[Start Task material]

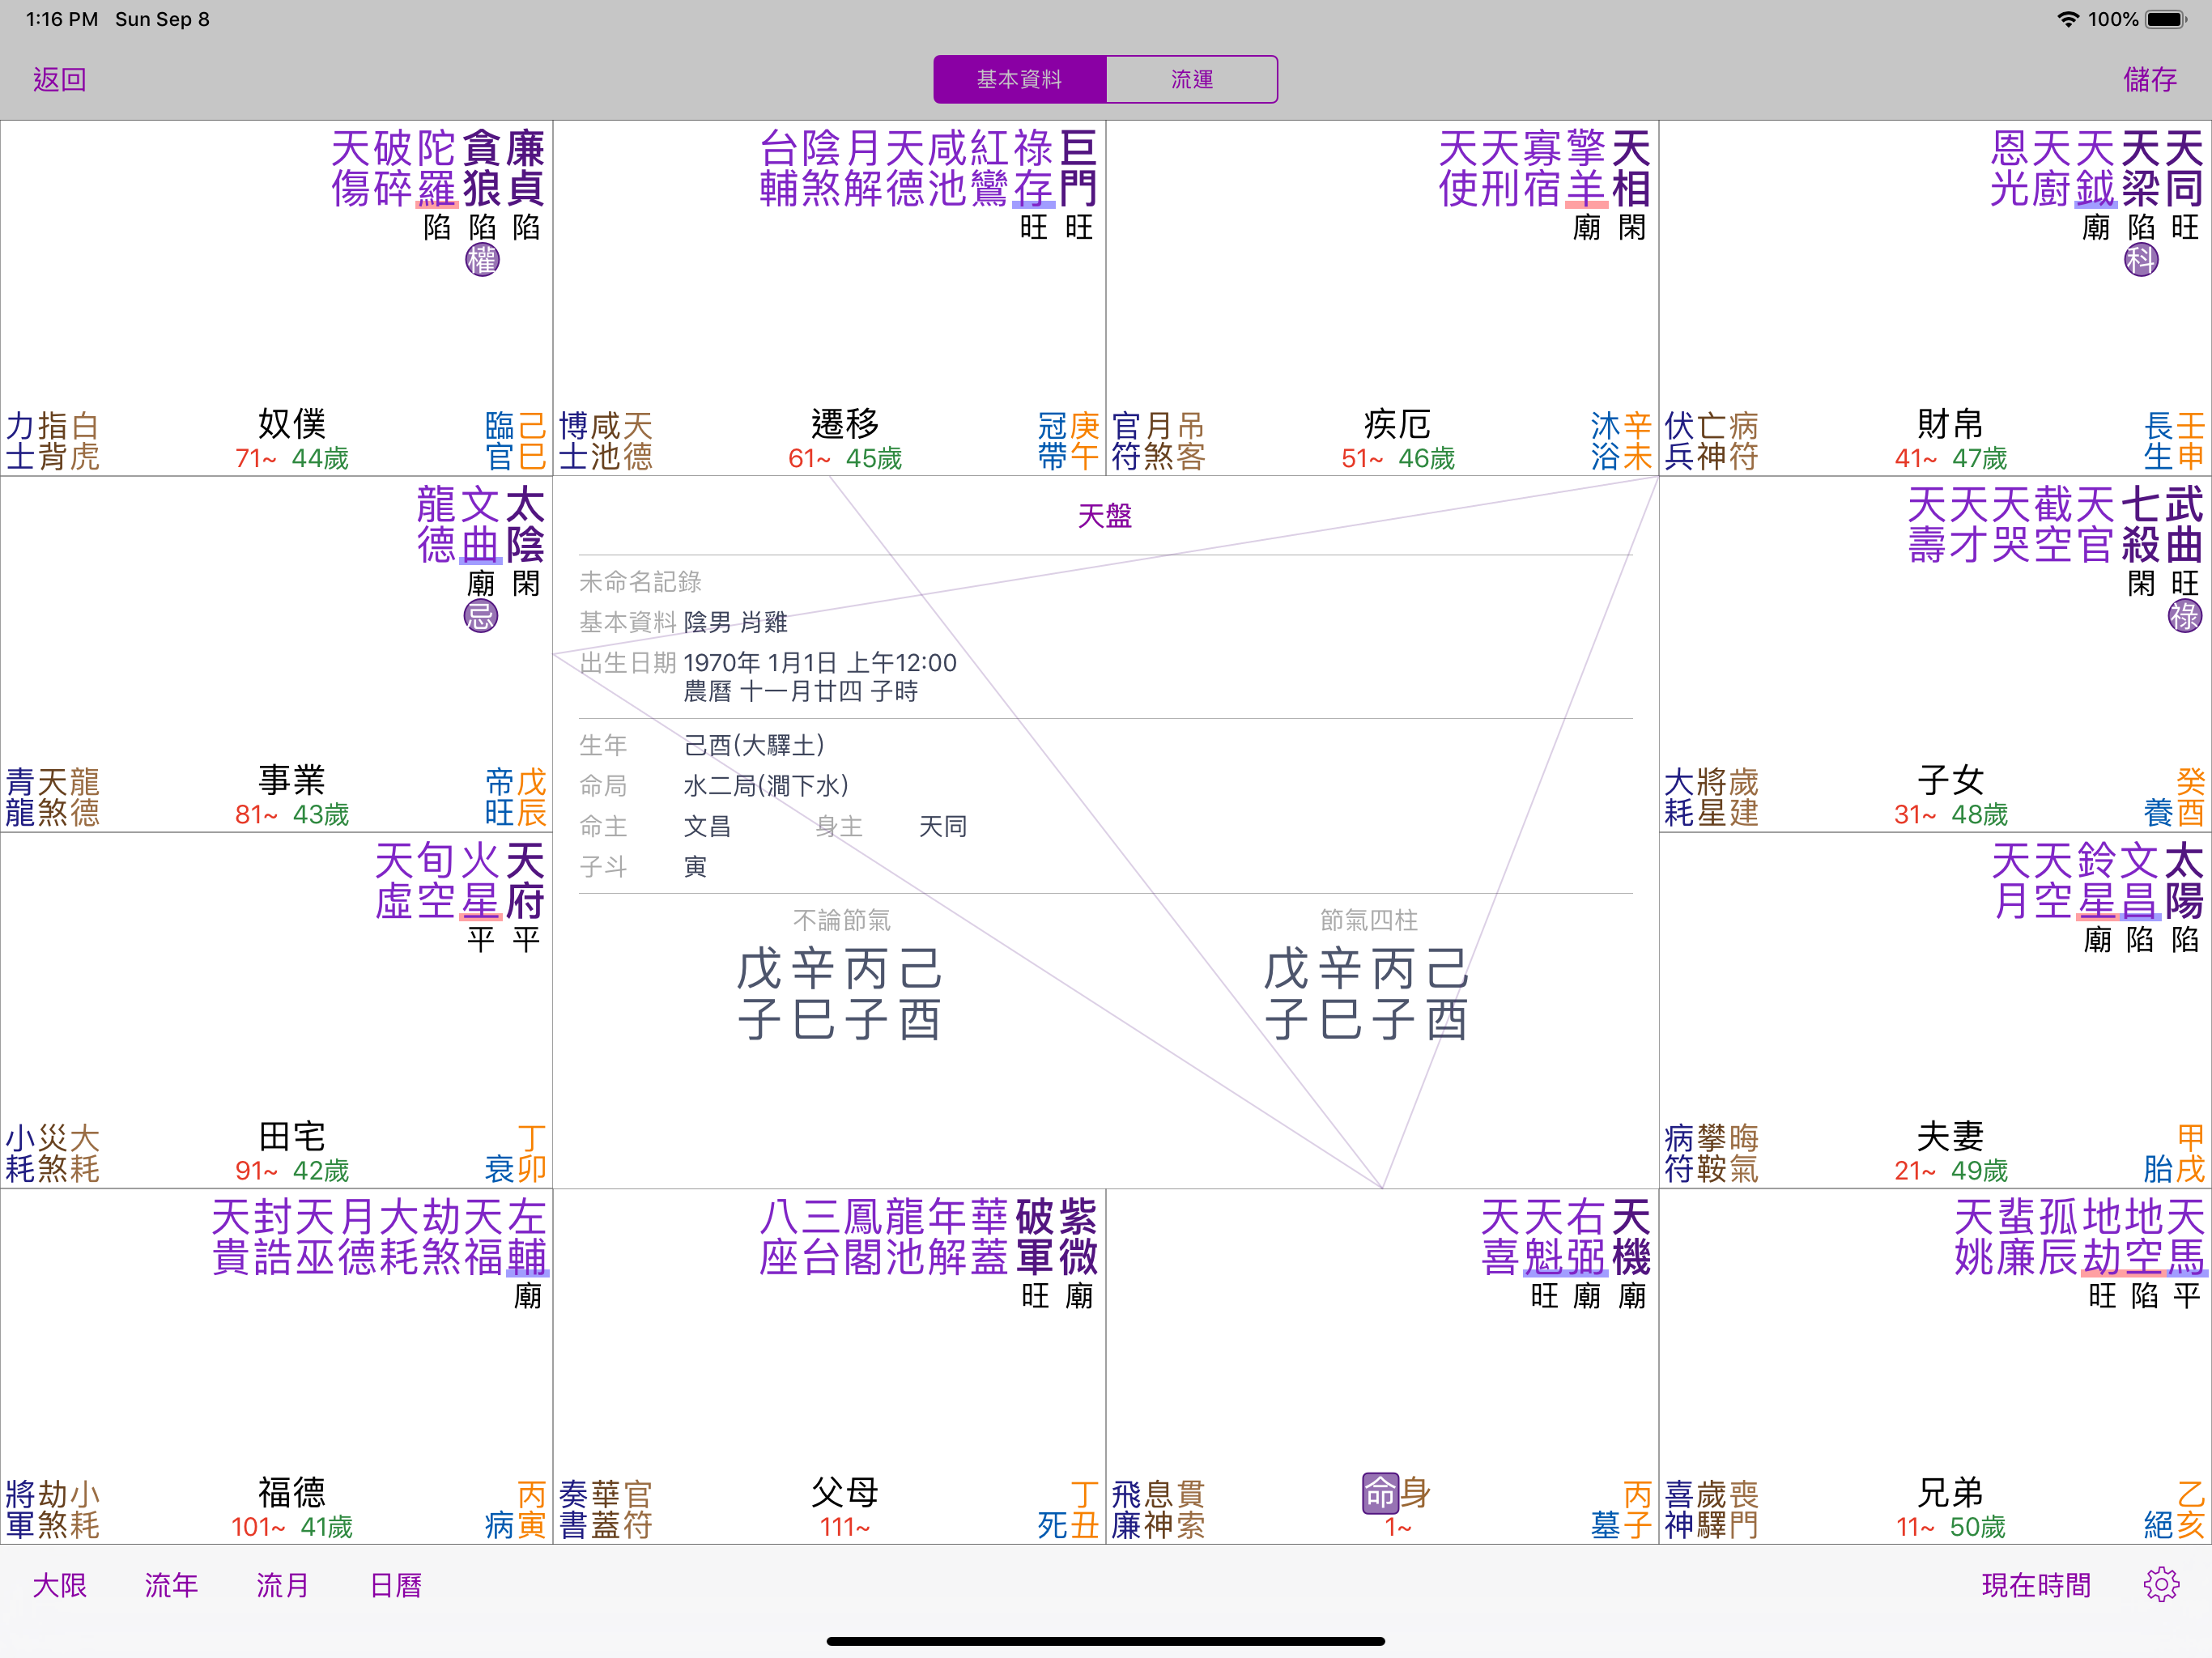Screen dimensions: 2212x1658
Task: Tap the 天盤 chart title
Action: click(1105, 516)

[End Task material]
[Start Task material]

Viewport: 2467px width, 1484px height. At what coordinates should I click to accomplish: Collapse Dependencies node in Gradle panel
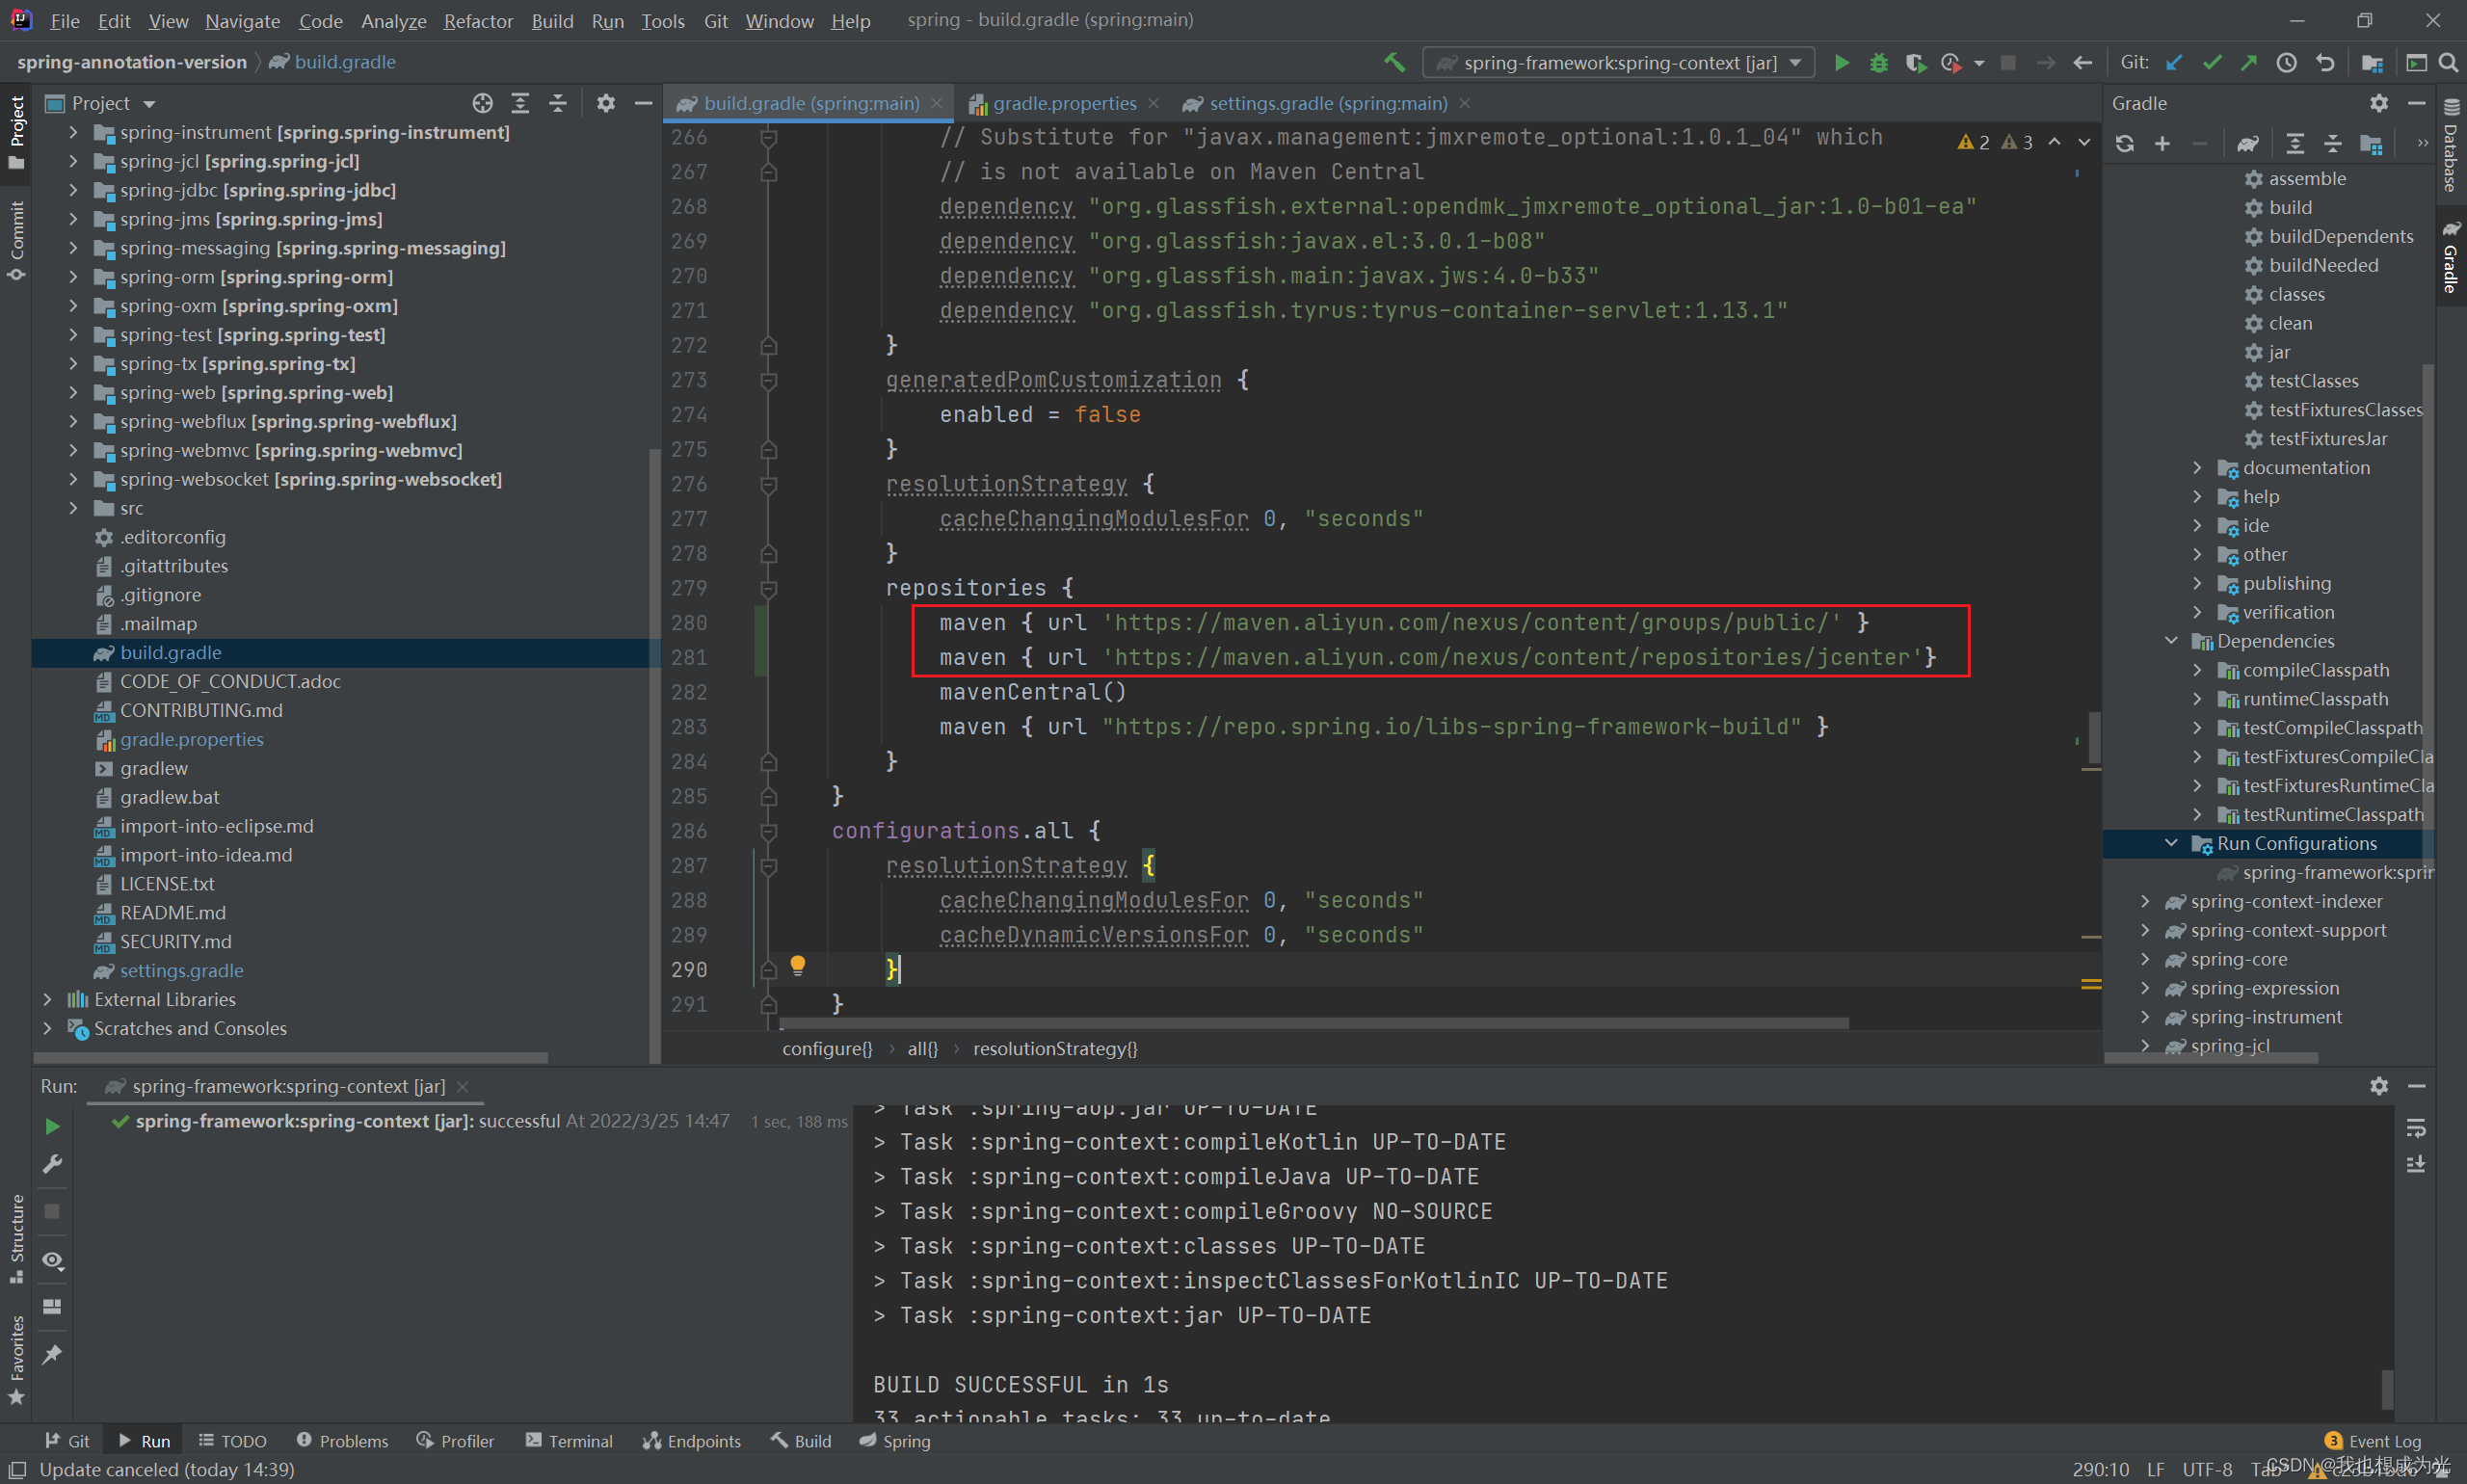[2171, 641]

[End Task material]

Problem: Echo the rows starting with the line that contains "Viewport: 2467px width, 1484px" and continuing through the line that contains "[2171, 641]", including both. Omit the pictures from your answer.

Task result:
Viewport: 2467px width, 1484px height. At what coordinates should I click to accomplish: Collapse Dependencies node in Gradle panel
[2171, 641]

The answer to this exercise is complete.